The art collections centered around Earth, with themes of recycling, nature and even doomsday. Art ranged in medium, from painting, to pottery, to photography, to sculpture. Some artists chose to repurpose garbage or natural material, such as styrofoam to-go containers, driftwood and wrappers.

“Artists would take those containers and make stuff out of it for their artwork, so that it wasn’t going into the landfills, it was being repurposed,” Johnson said. “It was a niche for an event or an activity that people wanted to do, and then we were all consciously aware, especially of the people that came through, they loved the environment, they loved the northland.”

The abrupt cancellation in 2020 was unavoidable, but as the pandemic lingered into 2021 it slowly unraveled the event’s organizational momentum.

“We started in January (2020), we had all this information ready to go to print, to be advertised, and then we were in the shutter,” Johnson said. “And then the next year it was like, well, what if we shut down again? Because we don’t know what’s going to happen.”

Much planning went into coordinating the Gallery Hop each year. Joining Johnson as a key organizer was former Art Options owner Sue Pavlatos. In the early years Geri Michelli, from the Duluth Art Institute was also heavily involved. They typically spent four months planning the event, which is why Johnson is a bit leery of bringing it back.

“You have to make five, six, ten phone calls, just to get information, and then you have to do it again to get the money, and it was a hassle at times,” she said.

Also, some formerly involved galleries have closed since 2020.

Johnson’s gallery, Art Dock, was a stop in the Gallery Hop. Photo by Delaney Shipman.

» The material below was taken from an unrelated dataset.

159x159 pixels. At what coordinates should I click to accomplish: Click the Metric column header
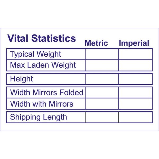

Johnson floated the idea of having a gallery crawl, or similar event, that might take less planning than the Gallery Hop.

The hop was perceived as the start of the “arts season,” as Pavlatos put it. “It was a kickoff of the arts; it got more people and more groups of people in there than would have, because people would go from gallery to gallery in ways that they wouldn’t do otherwise.”

Beyond Earth Day and promotion, the Gallery Hop and its planning process was a way for Duluth galleries to connect with each other.

“That was nice about it, it made communications open between the galleries and the artists,” Pavlatos said.

Johnson echoed that sentiment.

“Everybody was doing their thing, and we were also, as a community, working together, as an art group,” she said.